The economic slowdown has been brought about by weakness overseas as well as a tightening of credit market conditions by the Chinese authorities.

The economic slowdown has been brought about by weakness overseas as well as a tightening of credit market conditions by the Chinese authorities. In recent months, the government has indicated that it is more interested in addressing fundamental structural problems in the economy rather than focusing on growth. It has said that it is content with growth in the neighborhood of 7.5 percent, which is quite slow compared to recent years.1 And yet the continuing and perhaps unexpected deceleration in the economy has evidently caused concern. Consequently, Premier Li Keqiang said in March that the government will boost the growth of fixed asset investment in order to stabilize the economy.2

It is interesting that the government is focusing on investment rather than consumer demand. One serious criticism of the government is that it has allowed far too much investment, much of it wasted and much of it leading to excess capacity and, consequently, low or negative returns. The result is likely to be serious trouble for the financial industry, which has funded much of this investment. Consequently, the new emphasis on investment can be seen as a setback for the cause of reform. Or it can be seen as a compromise by the government, which is trying to balance a desire for reform with a desire to maintain growth. The problem with allowing a sharp slowdown in economic growth is that it could exacerbate excess capacity, suppress profit margins, and cause further stress in financial markets.

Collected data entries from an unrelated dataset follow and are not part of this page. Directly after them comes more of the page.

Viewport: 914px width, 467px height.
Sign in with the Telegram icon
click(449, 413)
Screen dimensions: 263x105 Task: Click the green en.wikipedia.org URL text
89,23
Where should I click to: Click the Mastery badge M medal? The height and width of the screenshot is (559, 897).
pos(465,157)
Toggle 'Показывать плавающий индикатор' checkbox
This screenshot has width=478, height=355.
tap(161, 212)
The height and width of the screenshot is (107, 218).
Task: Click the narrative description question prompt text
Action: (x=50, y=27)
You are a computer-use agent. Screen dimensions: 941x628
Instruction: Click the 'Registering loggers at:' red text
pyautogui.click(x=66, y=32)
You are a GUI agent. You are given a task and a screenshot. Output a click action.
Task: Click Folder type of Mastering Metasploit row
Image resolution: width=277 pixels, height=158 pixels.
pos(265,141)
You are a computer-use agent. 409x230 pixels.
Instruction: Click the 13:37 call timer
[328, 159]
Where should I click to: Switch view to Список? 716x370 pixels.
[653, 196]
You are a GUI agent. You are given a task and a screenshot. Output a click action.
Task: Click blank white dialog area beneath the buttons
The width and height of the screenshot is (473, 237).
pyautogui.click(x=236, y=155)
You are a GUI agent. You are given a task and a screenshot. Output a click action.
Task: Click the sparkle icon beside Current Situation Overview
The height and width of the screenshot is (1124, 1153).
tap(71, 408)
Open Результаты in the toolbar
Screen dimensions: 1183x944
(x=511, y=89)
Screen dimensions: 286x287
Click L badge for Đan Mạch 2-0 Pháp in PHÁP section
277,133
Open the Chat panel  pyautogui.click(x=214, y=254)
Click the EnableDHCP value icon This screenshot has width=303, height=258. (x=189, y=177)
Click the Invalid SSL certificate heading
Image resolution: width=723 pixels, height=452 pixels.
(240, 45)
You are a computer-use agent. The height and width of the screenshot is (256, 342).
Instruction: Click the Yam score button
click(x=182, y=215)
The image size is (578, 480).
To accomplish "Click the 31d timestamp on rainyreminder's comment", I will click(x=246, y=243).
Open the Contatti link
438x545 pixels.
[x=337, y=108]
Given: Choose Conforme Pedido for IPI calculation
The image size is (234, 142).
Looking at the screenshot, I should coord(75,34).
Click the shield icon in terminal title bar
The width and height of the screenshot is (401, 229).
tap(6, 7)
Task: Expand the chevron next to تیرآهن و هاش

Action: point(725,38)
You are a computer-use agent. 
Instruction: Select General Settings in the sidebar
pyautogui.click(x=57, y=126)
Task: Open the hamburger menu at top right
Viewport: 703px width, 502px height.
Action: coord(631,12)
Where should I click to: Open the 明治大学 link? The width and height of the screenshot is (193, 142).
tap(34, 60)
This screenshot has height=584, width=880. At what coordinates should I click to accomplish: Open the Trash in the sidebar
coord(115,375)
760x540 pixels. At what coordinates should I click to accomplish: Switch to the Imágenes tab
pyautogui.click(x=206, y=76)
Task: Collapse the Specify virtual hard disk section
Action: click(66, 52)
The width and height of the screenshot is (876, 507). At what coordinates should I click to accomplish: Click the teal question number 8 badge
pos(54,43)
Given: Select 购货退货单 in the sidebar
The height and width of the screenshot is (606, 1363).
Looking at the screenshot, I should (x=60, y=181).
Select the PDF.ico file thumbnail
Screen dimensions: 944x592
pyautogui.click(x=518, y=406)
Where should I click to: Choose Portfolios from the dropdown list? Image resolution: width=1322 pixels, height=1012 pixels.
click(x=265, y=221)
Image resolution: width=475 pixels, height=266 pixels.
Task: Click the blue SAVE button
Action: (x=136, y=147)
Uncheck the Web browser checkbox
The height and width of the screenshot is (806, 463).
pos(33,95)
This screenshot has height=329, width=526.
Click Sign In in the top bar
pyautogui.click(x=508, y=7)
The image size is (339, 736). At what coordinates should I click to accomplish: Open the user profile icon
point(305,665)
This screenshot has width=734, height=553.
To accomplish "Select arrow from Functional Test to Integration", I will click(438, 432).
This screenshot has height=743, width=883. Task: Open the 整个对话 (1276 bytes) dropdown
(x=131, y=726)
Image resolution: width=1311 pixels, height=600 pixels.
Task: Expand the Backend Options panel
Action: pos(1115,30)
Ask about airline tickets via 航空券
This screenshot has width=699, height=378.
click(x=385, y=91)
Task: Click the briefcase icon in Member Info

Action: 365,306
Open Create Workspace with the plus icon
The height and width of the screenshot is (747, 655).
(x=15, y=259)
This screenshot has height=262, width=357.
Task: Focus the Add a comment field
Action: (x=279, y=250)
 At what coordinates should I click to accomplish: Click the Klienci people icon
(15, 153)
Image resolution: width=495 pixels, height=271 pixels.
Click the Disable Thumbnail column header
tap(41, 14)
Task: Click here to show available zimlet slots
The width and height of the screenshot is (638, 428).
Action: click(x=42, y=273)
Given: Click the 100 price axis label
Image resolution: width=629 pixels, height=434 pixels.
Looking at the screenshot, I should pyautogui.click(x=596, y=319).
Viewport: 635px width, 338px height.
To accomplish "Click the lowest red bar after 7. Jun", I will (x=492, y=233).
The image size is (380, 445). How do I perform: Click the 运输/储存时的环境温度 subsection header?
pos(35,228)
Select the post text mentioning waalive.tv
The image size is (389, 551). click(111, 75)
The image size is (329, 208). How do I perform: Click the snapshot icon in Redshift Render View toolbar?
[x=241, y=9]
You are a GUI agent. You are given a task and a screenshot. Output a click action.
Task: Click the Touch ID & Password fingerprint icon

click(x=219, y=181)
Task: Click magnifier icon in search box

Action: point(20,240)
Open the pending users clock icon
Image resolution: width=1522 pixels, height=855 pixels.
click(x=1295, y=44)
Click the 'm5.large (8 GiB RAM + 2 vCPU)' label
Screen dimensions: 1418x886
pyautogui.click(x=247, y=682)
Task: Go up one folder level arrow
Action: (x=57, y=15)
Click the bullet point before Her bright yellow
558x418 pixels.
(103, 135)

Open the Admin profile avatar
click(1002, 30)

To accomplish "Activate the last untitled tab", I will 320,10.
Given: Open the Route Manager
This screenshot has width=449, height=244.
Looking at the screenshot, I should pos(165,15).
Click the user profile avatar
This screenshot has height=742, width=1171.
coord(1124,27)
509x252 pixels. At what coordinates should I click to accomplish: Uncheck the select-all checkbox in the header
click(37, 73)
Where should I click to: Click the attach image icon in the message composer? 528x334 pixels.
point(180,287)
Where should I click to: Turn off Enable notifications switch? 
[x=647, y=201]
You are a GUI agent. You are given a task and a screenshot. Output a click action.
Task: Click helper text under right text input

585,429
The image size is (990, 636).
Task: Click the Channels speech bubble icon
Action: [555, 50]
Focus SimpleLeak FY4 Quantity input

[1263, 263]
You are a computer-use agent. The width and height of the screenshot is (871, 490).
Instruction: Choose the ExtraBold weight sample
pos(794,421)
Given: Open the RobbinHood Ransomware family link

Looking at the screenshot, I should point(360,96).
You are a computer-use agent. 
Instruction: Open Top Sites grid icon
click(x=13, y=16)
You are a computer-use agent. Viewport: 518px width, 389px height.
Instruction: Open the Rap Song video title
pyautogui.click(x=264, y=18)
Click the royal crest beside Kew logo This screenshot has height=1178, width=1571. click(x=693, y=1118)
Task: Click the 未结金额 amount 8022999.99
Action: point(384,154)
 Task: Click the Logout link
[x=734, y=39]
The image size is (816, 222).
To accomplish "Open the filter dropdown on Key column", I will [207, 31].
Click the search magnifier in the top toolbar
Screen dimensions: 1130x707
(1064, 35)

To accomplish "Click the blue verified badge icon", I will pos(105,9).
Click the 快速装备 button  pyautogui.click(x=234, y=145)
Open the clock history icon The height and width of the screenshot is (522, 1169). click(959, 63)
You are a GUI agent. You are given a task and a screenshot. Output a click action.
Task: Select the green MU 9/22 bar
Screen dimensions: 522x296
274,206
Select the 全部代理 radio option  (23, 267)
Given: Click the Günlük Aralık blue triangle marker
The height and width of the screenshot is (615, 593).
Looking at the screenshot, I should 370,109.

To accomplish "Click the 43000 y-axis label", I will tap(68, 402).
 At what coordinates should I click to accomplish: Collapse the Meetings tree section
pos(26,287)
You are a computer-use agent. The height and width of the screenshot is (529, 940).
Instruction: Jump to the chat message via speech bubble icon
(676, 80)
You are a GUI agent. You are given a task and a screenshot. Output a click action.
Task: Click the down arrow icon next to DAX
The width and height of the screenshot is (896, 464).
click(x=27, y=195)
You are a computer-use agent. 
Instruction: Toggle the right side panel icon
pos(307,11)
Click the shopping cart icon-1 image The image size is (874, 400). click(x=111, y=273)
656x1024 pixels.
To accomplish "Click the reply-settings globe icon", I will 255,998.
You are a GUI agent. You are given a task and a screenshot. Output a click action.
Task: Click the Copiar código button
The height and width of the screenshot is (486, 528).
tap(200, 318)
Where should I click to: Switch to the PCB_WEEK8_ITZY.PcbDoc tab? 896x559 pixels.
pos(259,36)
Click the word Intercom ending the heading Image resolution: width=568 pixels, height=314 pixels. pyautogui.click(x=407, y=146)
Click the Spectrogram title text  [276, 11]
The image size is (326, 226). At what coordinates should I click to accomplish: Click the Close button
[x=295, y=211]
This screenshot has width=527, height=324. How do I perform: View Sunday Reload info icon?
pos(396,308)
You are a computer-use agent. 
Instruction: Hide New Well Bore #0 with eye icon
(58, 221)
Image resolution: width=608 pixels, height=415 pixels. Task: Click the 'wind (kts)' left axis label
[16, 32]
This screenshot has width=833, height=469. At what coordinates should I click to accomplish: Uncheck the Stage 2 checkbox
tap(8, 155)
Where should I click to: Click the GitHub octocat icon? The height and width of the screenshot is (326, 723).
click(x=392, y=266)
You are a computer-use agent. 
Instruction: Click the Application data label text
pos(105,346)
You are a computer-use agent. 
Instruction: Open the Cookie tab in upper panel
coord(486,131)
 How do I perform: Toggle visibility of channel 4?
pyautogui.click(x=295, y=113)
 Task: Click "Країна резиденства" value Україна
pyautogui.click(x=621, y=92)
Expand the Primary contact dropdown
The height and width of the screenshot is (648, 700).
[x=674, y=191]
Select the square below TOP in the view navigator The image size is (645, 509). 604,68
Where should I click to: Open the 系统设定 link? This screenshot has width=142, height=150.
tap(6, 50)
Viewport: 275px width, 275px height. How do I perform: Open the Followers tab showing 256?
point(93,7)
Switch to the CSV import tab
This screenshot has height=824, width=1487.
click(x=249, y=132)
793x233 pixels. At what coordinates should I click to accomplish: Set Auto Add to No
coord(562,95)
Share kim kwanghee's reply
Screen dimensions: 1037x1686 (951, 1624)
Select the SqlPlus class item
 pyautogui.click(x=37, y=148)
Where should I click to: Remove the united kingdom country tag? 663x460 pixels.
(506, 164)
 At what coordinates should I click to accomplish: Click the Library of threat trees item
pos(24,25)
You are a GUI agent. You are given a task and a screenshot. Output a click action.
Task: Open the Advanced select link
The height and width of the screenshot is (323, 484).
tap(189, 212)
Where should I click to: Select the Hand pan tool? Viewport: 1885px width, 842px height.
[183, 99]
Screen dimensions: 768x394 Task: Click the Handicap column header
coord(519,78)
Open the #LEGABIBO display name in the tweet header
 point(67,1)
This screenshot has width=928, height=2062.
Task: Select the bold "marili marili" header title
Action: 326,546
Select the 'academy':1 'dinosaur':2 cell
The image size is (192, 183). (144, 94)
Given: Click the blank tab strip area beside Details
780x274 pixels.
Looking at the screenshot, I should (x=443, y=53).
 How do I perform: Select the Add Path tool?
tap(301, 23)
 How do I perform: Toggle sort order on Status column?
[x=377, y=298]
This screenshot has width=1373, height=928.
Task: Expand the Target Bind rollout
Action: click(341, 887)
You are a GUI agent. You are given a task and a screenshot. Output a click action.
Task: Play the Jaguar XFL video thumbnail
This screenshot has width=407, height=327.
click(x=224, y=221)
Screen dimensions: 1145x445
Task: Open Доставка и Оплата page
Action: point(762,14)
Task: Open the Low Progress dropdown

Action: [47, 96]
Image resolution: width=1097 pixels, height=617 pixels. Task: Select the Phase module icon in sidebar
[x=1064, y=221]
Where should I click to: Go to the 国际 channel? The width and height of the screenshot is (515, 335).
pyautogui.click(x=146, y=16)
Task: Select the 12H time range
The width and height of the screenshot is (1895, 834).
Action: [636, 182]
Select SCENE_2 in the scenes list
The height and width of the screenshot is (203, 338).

With credit growing faster than GDP, the economy is becoming more dependent on credit to drive growth, thus setting the stage for trouble down the road. China faces a tough balancing act. It can attempt to keep the economy growing by allowing more expansion of credit. Yet this risks trouble in the future when servicing debts becomes more problematic, especially if many debts go bad as expected. The other option is for the government to try to solve the credit dilemma by cracking down on credit creation. Yet doing so creates the risk of a slowdown in economic growth. By allowing a default in the domestic private sector recently, the government sent a message that there is risk in lending money foolishly. This may help to restrain excess credit growth as well as shift toward more realistic pricing of credit. Indeed, risk spreads have increased lately. On the other hand, the government’s indicated direction may lead to a sharp tightening of credit market conditions, slower economic growth, and more defaults.

Shadow banking

The big question now is to what extent the government will continue efforts to slow the growth of credit through the shadow banking system. Doing so will be critical in reducing the risk of bad debts. There has indeed been a slowdown in the growth of nonbank credit in the so-called shadow banking system. Yet, at the same time, there has been a commensurate boost to traditional bank lending. It appears that the government has encouraged banks to bring assets back onto their balance sheets. As such, bank loans accounted for 64 percent of new credit in the first two months of 2014, compared with 55 percent of credit during all of 2013. Trust company lending fell from 11 percent of new credit in 2013 to 5 percent in early 2014. Evidently, the government has made it more difficult to shift money from the interbank lending market to off-balance-sheet lending vehicles. Yet while the government has slowed the growth of shadow banking, it has been averse to slowing the growth of overall credit lest this lead to a further slowdown in economic growth. Consequently, it apparently has allowed for accelerated formal bank lending.

A big part of the shadow banking system in China has involved trust products. Specifically, large banks have raised funds by selling trust products with high returns to wealthy individuals. The money raised is loaned to companies and individuals who lack access to cheap credit through the formal banking system. This, of course, resulted in a massive increase in credit and, it is feared, a massive increase in potentially bad debt. After all, many of the loans went to property speculators who built ghost towns and empty shopping centers. In March it was reported that some Chinese banks were curtailing their involvement in this market, although this could not be confirmed. Trust products in circulation increased 46 percent in 2013, reaching 10.9 trillion yuan (roughly $1.7 trillion). About half of the trust products will mature this year. If some banks have chosen not to sell more trust products, it could reflect fears that defaults on loans will force the banks to bail out the trust products. The result would be lower bank profitability.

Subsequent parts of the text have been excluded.